Trading in the bond market closed early on Thursday, April 14, not Friday, as incorrectly stated in a previous version of this article. The bond market is closed on Friday.
It’s a shorter week for markets heading into Easter weekend, with U.S. stock exchanges closing a day early, ending the trading week at the closing bell Thursday, known as Holy Thursday (or Maundy Thursday), with no equity trading the following day, Good Friday.
The beginning of Passover, a roughly weeklong holiday, also coincides this year with Good Friday.
Bond markets, on the other hand, operate on a more abbreviated schedule, with trade ending Thursday at 2 p.m. Eastern.
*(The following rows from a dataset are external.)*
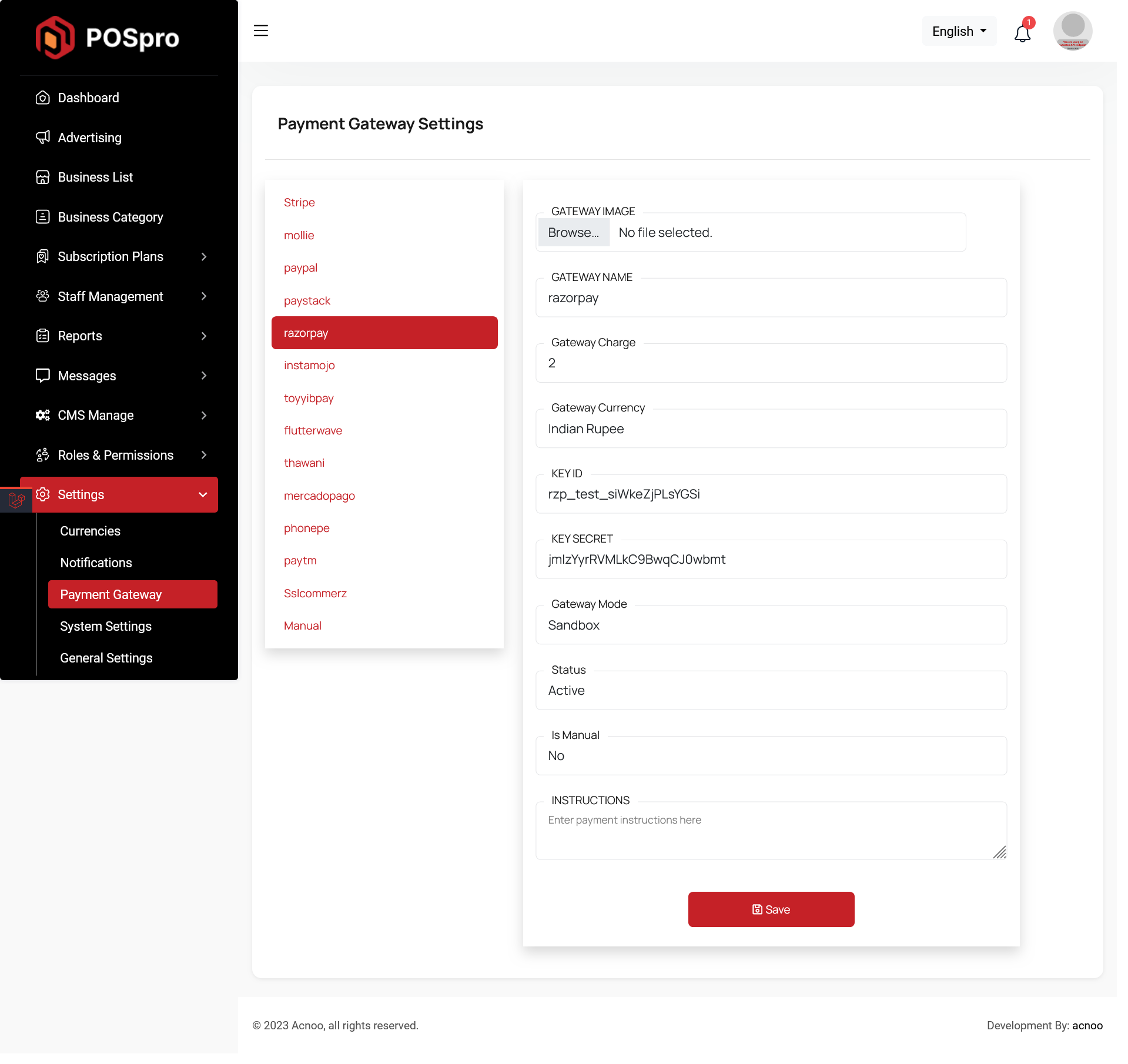Open the Status dropdown showing Active
This screenshot has width=1128, height=1064.
point(771,690)
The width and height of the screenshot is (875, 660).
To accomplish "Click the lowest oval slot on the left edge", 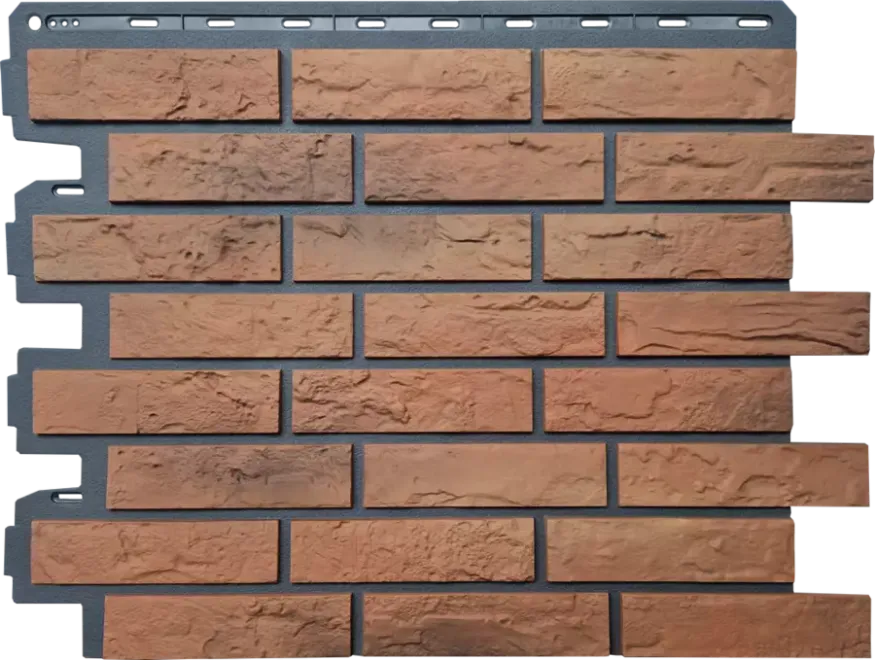I will (x=68, y=496).
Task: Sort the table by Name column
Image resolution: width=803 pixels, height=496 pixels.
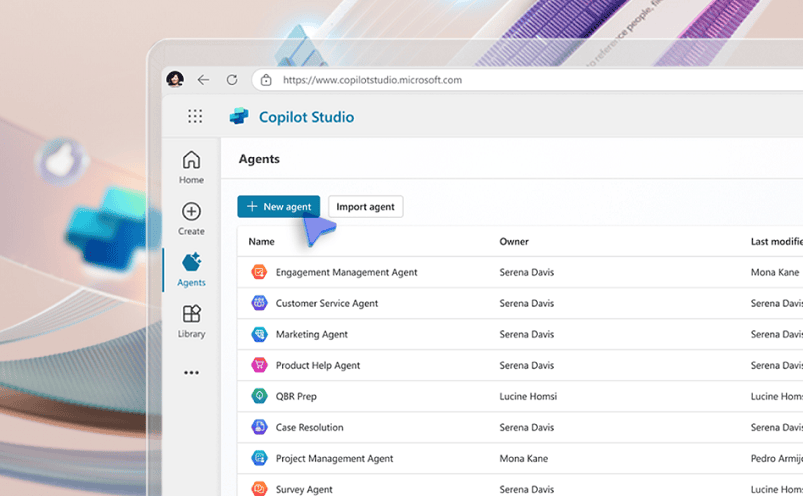Action: click(x=261, y=242)
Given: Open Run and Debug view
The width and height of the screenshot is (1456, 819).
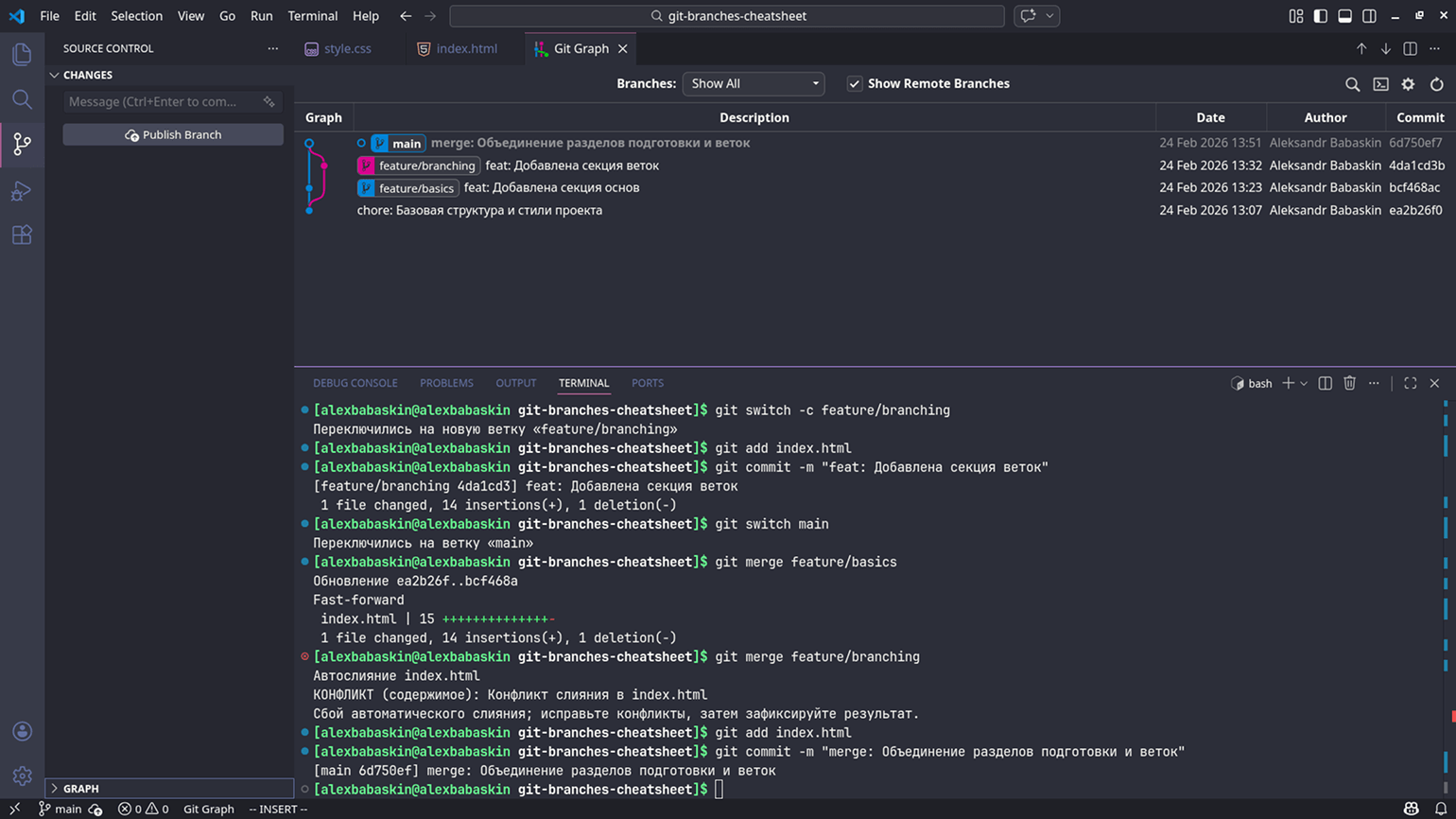Looking at the screenshot, I should click(22, 190).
SIFMA, the trade association for broker-dealers, recommended the market be closed on Friday.
But there will be a smattering of U.S. economic data due for release before noon Friday, including monthly updates on New York state business conditions and an industrial-output reading for March.
In Europe, stock exchanges will be closed on Good Friday, April 15, through Easter Monday, April 18, reopening on Tuesday.
Good Friday backdrop
The big focus for investors — and households — heading into the long holiday weekend has been the cost of living, with the U.S. inflation rate having surged sixfold in the past 14 months to an annual rate of 8.5% in March, driven by soaring prices for housing, fuel, groceries, cars and more.
President Joe Biden said Tuesday he will allow high-ethanol blends of gasoline to be sold this summer, typically a heavy driving season, to help offset inflation, which in the U.S. is running at its highest level since 1981.
What impact Easter weekend has on the stock market
This Easter holiday comes during a difficult stretch for both Wall Street and Main Street, with the S&P 500 index
Dow Jones Industrial Average
and Nasdaq Composite Index
each down in a range of around 6% to 13% so far in 2022, according to FactSet.
Bond markets also have faced a brutal reckoning, with yields on the 10-year Treasury note
climbing to three-year highs before pulling back in recent sessions. Bond yields move in the opposite direction to prices.
After the Easter pause, investors will turn their focus back to quarterly earnings to gauge the effects of high inflation on companies and their customers. They also will be gearing up for the Fed’s two-day meeting from May 3 to 4, when the fed funds rate may be raised by a half-point, instead of the more typical quarter-point move. The start of significant Fed balance sheet reduction also could kick off when the meeting concludes.